In 1883, Labadie embraced individualist anarchism, a non-violent doctrine. He became closely allied with Benjamin Tucker, the country's foremost exponent of that doctrine, and frequently wrote for the latter's publication, Liberty. Without the oppression of the state, Labadie believed, humans would choose to harmonize with "the great natural laws...without robbing [their] fellows through interest, profit, rent and taxes." Labadie supported localized public cooperation, and was an advocate for community control of water utilities, streets, and railroads. He also criticized capitalism and said that it "has had its day" and that "it must go." Although Labadie did not support the militant anarchism of the Haymarket anarchists, he fought for the clemency of the accused because he did not believe they were the sole perpetrators of violence. He broke with the Knights of Labor when their national leader, Terence V. Powderly, repudiated the defendants completely.
In 1888, Labadie organized the Michigan Federation of Labor, becoming its first president, and forged a tenuous alliance with Samuel Gompers. At age fifty he began writing verse and publishing artistic hand-crafted booklets. In 1908, the city postal inspector refused to handle his mail because it bore stickers with anarchist quotations.
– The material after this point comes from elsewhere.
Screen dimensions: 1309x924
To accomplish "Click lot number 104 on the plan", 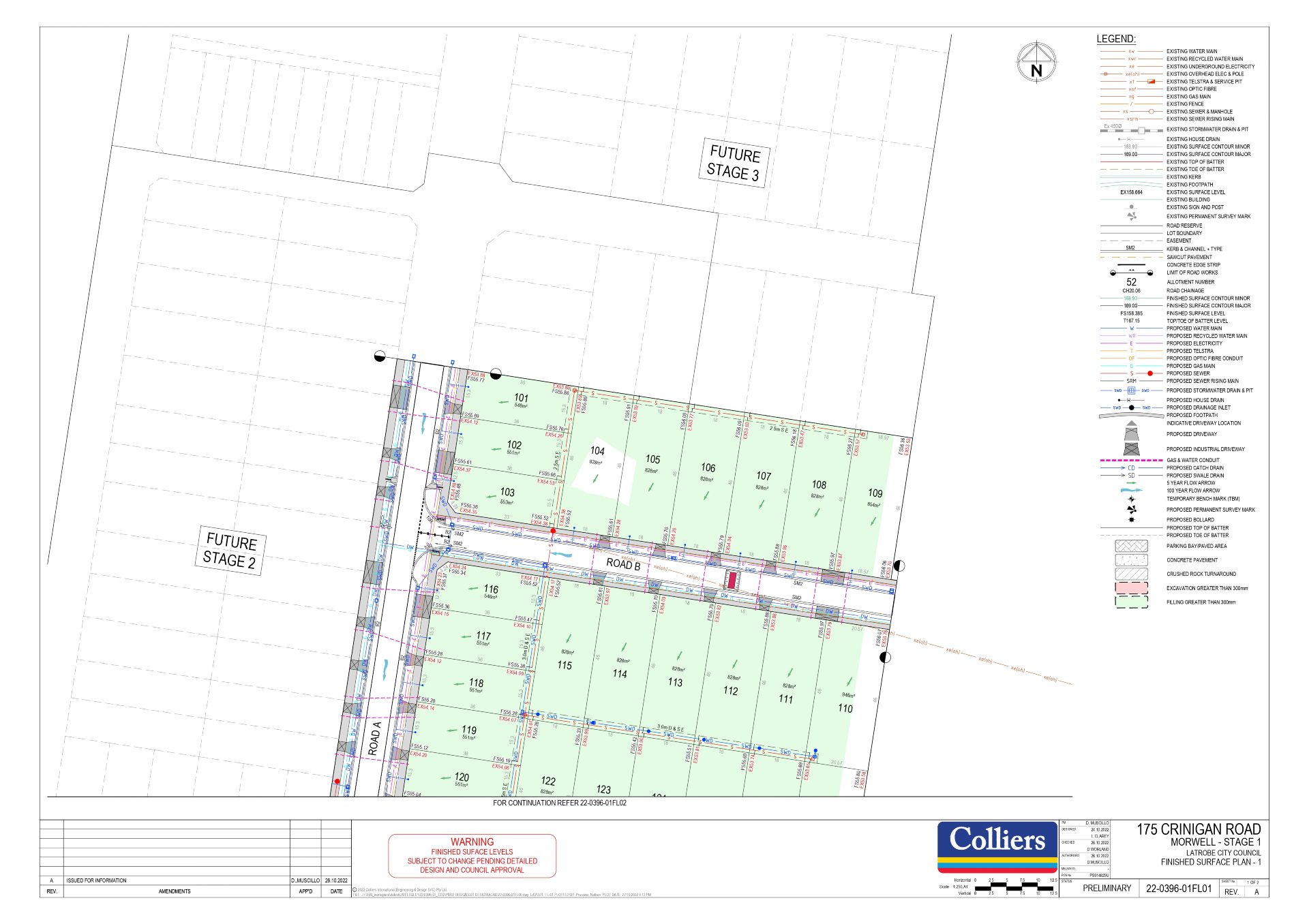I will (597, 451).
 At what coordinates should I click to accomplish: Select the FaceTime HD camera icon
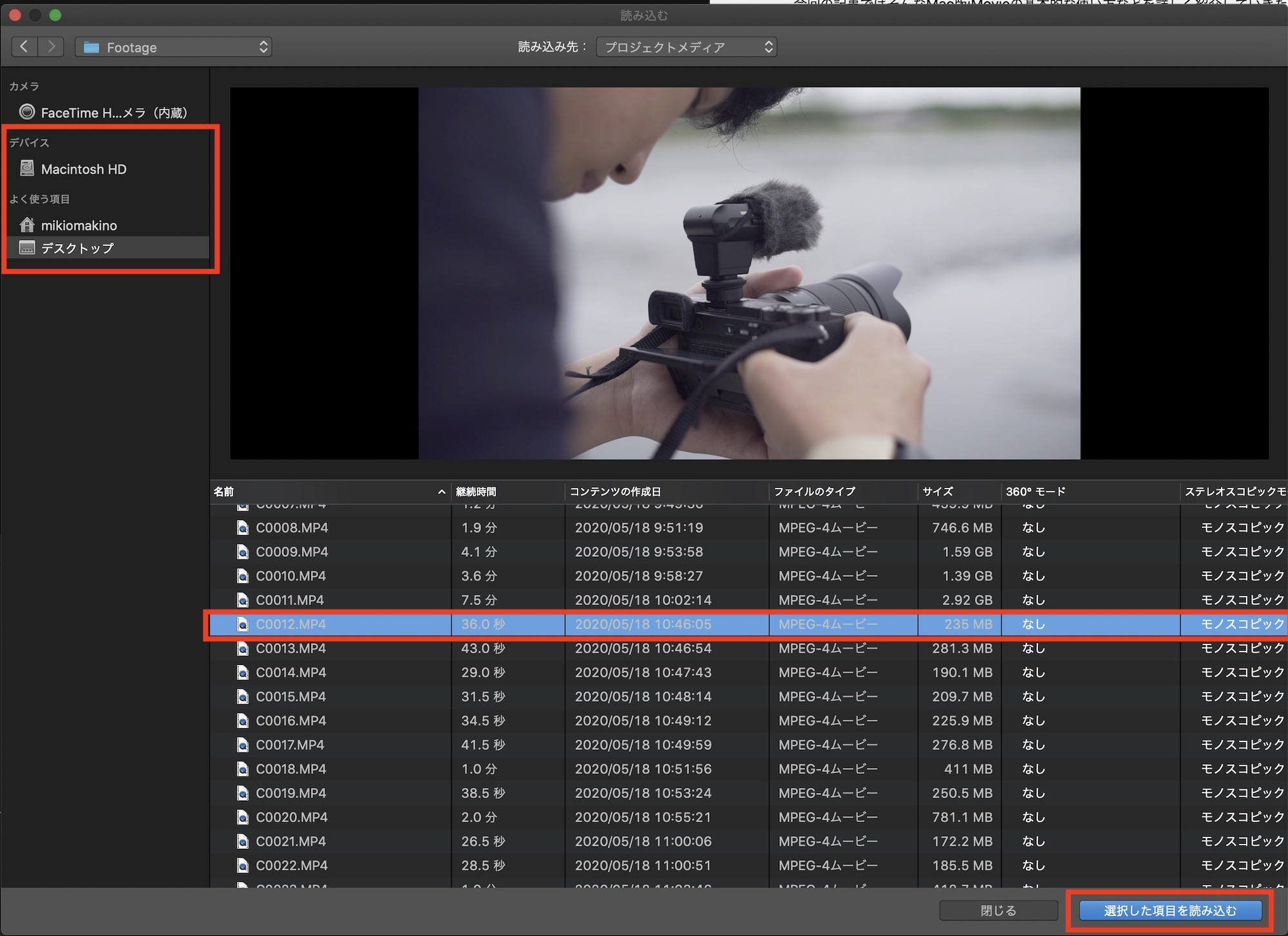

A month later the Detroit Water Board, where Labadie worked as a clerk, dismissed him from his post for expressing anarchist sentiments. In both cases, public officials were forced to back down in the face of mass public protests in support of Labadie, well known to Detroit citizens as its "Gentle Anarchist".
In about 1910, when he was 60 years old, Labadie began to prepare for the preservation of the vast collection of pamphlets, newspapers, and correspondence which he had accumulated in the attic of his home.[5] The collection was eagerly sought by the University of Wisconsin, one of the paramount repositories of materials relating to labor and socialist history in the United States, but Labadie spurned their offer of $500 for the collection.[5] The libraries of Johns Hopkins University and Michigan State University also made attempts to acquire the collection.[5]
Labadie sought instead to keep the material as near to his hometown of Detroit as possible and contacted the University of Michigan in Ann Arbor about their potential acquisition of the material.[5] While the University of Michigan was slow to show interest in the collection, an investigator was eventually dispatched.[5] The report returned on Labadie's collection was negative, dismissed as a great mass of "stuff."[6] Labadie remained persistent, however, and he eventually convinced nine Detroit residents, including several businessmen, to donate $100 each for the purchase of the collection, which was then donated to the university with requisite pomp.[6]
In 1912 twenty crates of material were moved from Labadie's attic to Ann Arbor, forming the foundation of the renowned Labadie Collection of radical literature.[6] Labadie spent his later years soliciting donations to the collection from friends and acquaintances, donating hundreds more items himself to the library in 1926.[6] Agnes Inglis cataloged and organized the collection. The collection thus preserved is today regarded as among the finest accumulations of 19th Century radical ephemera in the United States.
Joseph Labadie died on October 7, 1933, in Detroit, Michigan, at the age of 83. He donated the vast majority of manuscripts and ephemera acquired in his lifetime to the collection at the University of Michigan Library, a deed he viewed as his primary legacy.